What you should do :: Update the passage on the electrochemical tests, starting with "Open circuit potential" and going on through "to ensure repeatability.", with "specimens" changed to "samples" everywhere it occurs.

Text extract ::
# # # #
Table 1 Chemical compositions of SLMed 718 and R 718 alloys (%)

Open circuit potential (OCP) was measured and recorded for one h to attain a relatively stable state. Potentiodynamic polarization tests were conducted from 500 mV below OCP, with a scanning rate of 10 mV/min and a current density limit of 10 mA/cm2. The specimens were immersed in the test solution for up to 168 h with record of OCP and electrochemical impedance spectroscopy (EIS) results every 24 h for the specimens. The EIS measurements were performed at an amplitude of the sinusoidal signal of 10 mV with a frequency range of 104 ~ 10–2 Hz. All electrochemical tests were repeated at least three times to ensure repeatability.
# # # #
Dataset excerpt:
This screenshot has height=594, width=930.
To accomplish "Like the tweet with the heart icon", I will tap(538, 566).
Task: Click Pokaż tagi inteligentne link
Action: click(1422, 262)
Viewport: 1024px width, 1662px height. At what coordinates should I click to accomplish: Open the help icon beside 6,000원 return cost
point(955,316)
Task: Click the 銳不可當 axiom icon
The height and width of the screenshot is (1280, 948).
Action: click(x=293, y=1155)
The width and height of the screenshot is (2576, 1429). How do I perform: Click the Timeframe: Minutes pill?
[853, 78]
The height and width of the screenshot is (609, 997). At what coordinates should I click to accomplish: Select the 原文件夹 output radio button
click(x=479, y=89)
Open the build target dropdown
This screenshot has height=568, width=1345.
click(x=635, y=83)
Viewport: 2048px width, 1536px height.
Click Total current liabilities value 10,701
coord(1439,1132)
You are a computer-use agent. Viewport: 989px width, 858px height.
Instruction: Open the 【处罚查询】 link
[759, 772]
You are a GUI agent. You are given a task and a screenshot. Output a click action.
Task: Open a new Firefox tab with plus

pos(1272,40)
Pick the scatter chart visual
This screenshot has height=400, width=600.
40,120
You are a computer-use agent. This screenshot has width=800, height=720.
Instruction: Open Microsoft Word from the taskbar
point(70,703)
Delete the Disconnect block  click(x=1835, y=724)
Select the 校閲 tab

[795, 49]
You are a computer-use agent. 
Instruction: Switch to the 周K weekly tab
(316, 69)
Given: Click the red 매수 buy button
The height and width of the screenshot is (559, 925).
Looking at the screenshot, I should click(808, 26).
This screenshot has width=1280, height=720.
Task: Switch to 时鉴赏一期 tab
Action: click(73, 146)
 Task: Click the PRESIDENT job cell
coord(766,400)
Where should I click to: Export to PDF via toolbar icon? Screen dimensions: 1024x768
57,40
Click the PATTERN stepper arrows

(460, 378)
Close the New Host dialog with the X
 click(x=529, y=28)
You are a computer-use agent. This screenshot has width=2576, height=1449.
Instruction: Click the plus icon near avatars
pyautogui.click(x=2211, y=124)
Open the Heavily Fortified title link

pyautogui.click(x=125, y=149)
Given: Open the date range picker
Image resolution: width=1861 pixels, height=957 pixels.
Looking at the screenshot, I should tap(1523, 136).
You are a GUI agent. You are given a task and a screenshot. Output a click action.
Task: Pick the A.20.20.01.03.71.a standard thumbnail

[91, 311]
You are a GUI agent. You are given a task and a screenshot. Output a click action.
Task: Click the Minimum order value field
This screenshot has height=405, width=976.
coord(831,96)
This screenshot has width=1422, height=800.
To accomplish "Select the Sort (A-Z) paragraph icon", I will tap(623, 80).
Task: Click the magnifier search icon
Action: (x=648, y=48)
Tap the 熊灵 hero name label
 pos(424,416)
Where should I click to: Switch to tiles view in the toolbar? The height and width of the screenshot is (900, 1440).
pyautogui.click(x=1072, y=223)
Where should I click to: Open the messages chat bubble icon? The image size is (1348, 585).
# # # #
Solution below ::
Open circuit potential (OCP) was measured and recorded for one h to attain a relatively stable state. Potentiodynamic polarization tests were conducted from 500 mV below OCP, with a scanning rate of 10 mV/min and a current density limit of 10 mA/cm2. The samples were immersed in the test solution for up to 168 h with record of OCP and electrochemical impedance spectroscopy (EIS) results every 24 h for the samples. The EIS measurements were performed at an amplitude of the sinusoidal signal of 10 mV with a frequency range of 104 ~ 10–2 Hz. All electrochemical tests were repeated at least three times to ensure repeatability.